(TEXT SHOWN)
# AMD64 Increasing Page Size



## emantec (Mar 19, 2016)

Hi,

I'm doing some testing on FreeBSD 9.0 and I would like to increase the page size to 16kb for AMD64 but I'm having trouble compiling a stable kernel.

I've updated PAGE_SHIFT to 14 and _NPCM to 12 and _NPCPV to 677 in pmap.h to stop the compiler error but after installation the kernel crashes instantly and I can't get a debugger to attach to see where the error occurred. I'm not sure what else I may need to change so any help would be greatly appreciated! 

Thanks.


----------



## emantec (Mar 19, 2016)

sidetone said:


> See sysctl(8) to edit /etc/sysctl.conf. FreeBSD 9.0 is no longer supported.



I'm not sure how editing sysctl.conf will help with changing page size? I've also tried on FreeBSD 10 with the same results.


----------



## Crivens (Mar 20, 2016)

What is it you try to accomplish with this?


----------



## emantec (Mar 20, 2016)

Crivens said:


> What is it you try to accomplish with this?


I'm doing research on an embedded system that is running FreeBSD with page size set to 16kb


----------



## Uniballer (Mar 21, 2016)

I could see some value in playing with the page replacement algorithms using larger pages, but don't really see how this will benefit an embedded system that is presumably not doing any "real" paging (just growing the stack and heap as needed).  Then again, your concept of an embedded system in this case may differ from mine.

You could probably fake it with some hacking, but IIRC the CPU hardware only directly supports 4KB and 2MB pages.  So you will have to write some pretty low-level memory management code to make this go.  You can check my recollections with this book: AMD64 Architecture Programmer’s Manual Volume 2: System Programming


----------

(DATA EXCERPT)
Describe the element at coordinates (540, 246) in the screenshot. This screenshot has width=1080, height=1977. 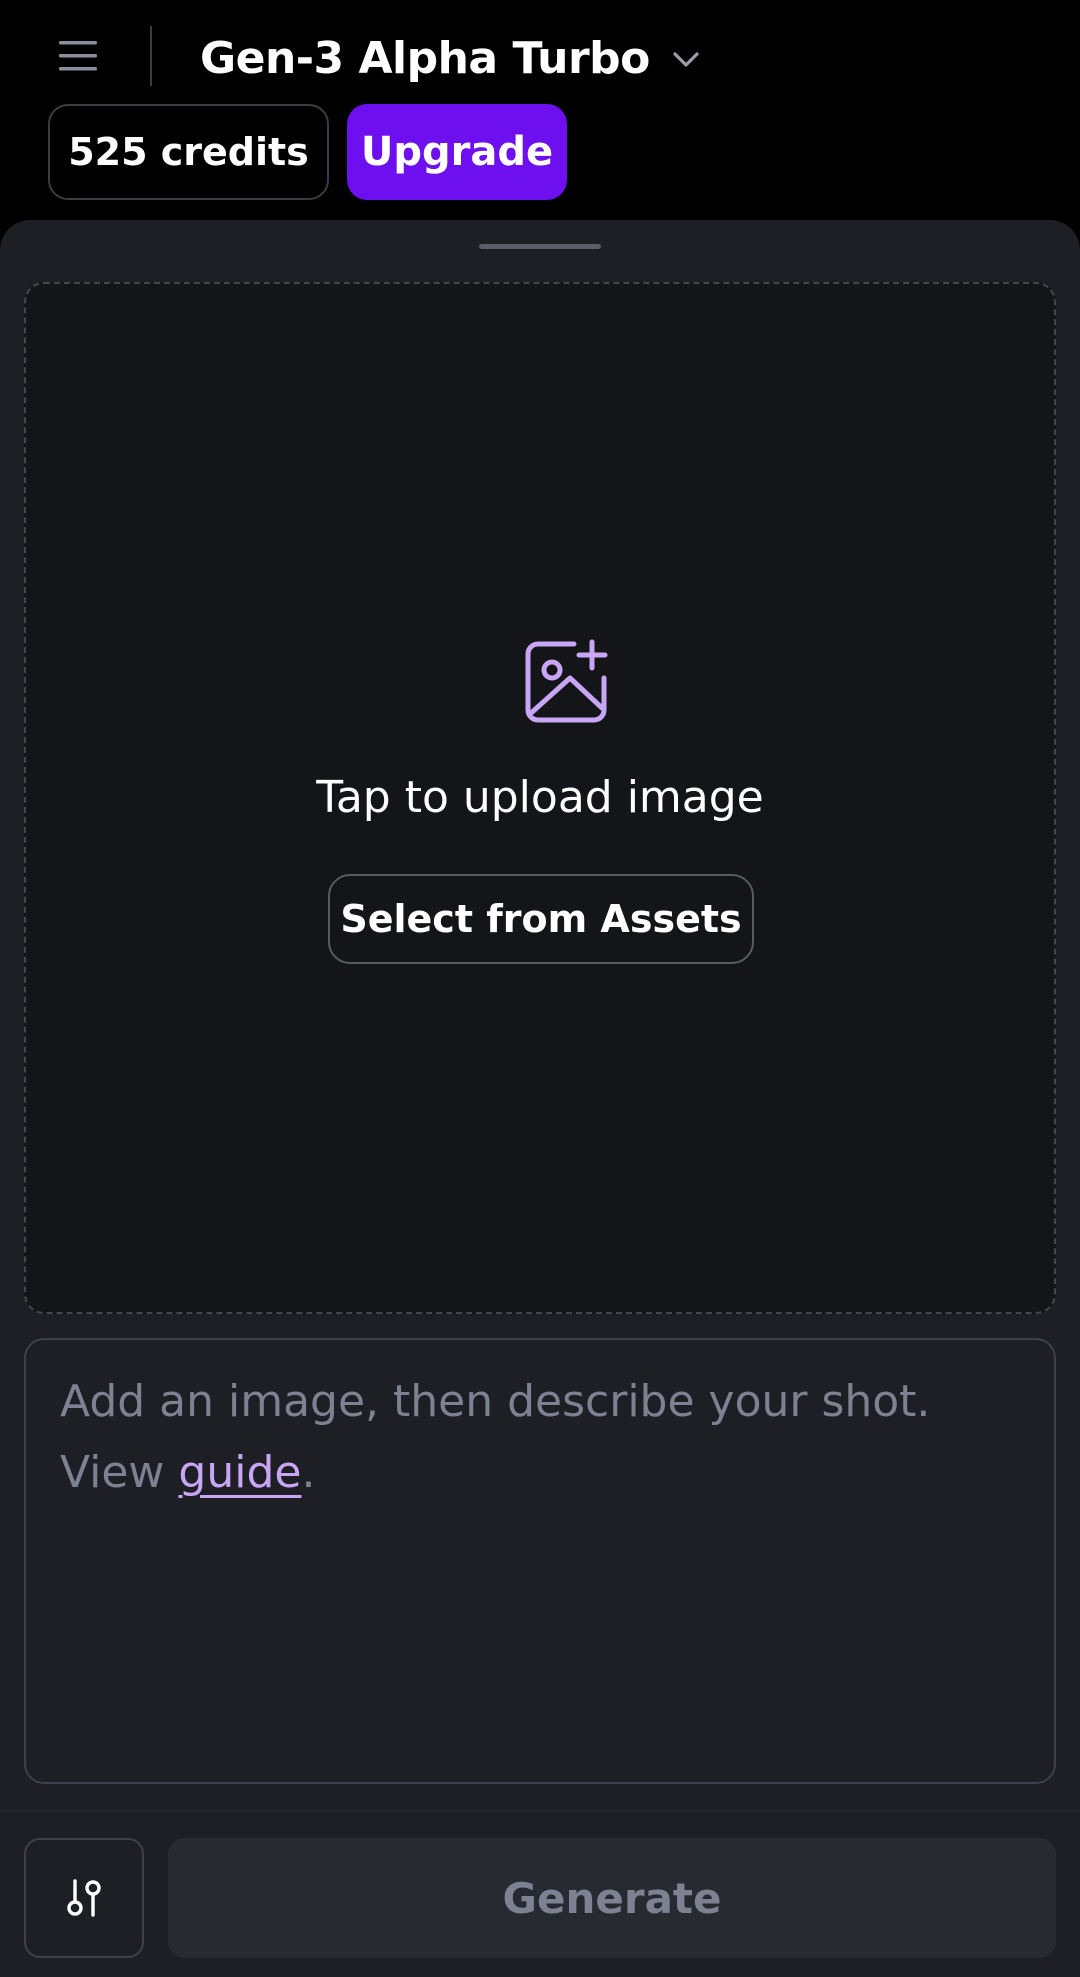
I see `sheet-drag-handle` at that location.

(REQUIRED ACTIONS)
1. In the forum thread, switch "16kb" to "32kb" in the passage from "# AMD64 Increasing" to "a stable kernel.".
2. List every username that appears in the forum thread, including any that appear only in quotations.
The listing after the forum thread is separate material with no connection to the thread.

(ANSWERS FOR THIS EXERCISE)
1.
# AMD64 Increasing Page Size



## emantec (Mar 19, 2016)

Hi,

I'm doing some testing on FreeBSD 9.0 and I would like to increase the page size to 32kb for AMD64 but I'm having trouble compiling a stable kernel.

2. emantec, sidetone, Crivens, Uniballer